Pourtant, globalement, je progressais, comme j’ai pu le constater sur une section située derrière le Col des Ombrintzes, entre Chandolin et St. Luc, tout près de l’endroit où la compétition locale de freeride a lieu chaque année, en mars. Cette pente raide reçoit peu de soleil, la neige reste plus fraîche, et bien qu’elle soit balisée et sécurisée, la piste n’est pas damée. La première fois que je l’ai prise, elle m’a semblé effrayante. Puis, petit à petit, c’est devenu le moment fort ma journée. Là où je filais après les cours, comme irrésistiblement aimanté. Au moment où j’écris ces lignes, mon séjour à Chandolin touche à sa fin. Mais ce week-end, je remonte la vallée jusqu’à Zinal, une région réputée en Suisse pour le freeride. Avec de la chance, je vais continuer à progresser.

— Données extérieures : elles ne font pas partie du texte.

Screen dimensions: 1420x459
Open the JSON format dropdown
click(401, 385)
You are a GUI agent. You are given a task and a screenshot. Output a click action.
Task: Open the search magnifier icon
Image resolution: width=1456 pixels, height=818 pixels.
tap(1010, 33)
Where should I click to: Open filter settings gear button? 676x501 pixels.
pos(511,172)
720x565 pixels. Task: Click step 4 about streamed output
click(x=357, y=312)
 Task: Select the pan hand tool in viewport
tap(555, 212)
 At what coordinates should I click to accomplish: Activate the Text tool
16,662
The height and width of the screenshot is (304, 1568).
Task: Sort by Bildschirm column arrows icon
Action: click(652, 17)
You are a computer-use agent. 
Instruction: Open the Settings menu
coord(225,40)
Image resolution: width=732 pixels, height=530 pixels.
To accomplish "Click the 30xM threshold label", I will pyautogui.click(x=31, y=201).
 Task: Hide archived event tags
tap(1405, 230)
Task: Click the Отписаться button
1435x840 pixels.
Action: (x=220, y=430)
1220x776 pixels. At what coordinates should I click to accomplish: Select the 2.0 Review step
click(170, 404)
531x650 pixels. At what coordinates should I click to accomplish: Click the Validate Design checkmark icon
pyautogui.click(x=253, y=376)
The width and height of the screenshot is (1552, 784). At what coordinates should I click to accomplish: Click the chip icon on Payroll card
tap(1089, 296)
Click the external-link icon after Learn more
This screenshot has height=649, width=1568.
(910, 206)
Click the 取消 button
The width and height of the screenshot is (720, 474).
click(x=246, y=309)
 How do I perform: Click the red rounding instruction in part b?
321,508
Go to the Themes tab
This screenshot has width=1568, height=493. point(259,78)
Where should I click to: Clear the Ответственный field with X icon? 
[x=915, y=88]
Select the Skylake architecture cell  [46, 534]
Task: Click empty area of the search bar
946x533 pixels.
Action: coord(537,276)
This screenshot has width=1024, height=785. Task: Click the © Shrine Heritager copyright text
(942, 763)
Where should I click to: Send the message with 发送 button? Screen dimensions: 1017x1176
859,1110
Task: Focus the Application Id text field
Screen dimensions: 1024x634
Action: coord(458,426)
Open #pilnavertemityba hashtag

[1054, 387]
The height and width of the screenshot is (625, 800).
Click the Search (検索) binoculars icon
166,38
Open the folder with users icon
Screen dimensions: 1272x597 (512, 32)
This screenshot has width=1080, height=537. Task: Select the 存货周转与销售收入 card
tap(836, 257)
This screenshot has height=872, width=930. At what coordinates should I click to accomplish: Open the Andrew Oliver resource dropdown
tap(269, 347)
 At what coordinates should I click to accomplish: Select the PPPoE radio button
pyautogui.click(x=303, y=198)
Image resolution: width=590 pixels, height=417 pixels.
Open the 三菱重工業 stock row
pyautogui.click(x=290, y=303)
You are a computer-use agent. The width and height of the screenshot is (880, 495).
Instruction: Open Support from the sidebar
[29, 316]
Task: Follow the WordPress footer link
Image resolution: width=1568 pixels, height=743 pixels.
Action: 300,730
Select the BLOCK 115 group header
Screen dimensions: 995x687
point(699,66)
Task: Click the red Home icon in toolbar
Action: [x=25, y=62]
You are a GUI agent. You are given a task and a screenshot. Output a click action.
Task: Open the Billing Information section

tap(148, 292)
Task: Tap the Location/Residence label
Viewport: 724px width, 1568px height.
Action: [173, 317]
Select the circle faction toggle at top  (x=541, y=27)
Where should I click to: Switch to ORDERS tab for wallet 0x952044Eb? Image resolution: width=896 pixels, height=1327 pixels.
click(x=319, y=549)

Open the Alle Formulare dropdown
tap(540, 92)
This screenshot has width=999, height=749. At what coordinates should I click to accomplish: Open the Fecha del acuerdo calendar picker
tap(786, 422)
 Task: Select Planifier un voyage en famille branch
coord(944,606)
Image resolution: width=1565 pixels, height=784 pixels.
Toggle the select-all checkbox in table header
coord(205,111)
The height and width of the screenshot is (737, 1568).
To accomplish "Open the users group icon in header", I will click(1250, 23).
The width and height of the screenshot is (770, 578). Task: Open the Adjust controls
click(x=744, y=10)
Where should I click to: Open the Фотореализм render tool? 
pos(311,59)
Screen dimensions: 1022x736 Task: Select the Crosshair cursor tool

Simon Akam est un journaliste et auteur britannique. Son premier livre, The Changing of the Guard – The British Army since 9/11, publié en 2021, a été élu livre de l’année par le Times Literary Supplement et a remporté le Templer First Book Prize. On peut trouver Simon à @simonakam sur Twitter, @simon.akam sur Instagram.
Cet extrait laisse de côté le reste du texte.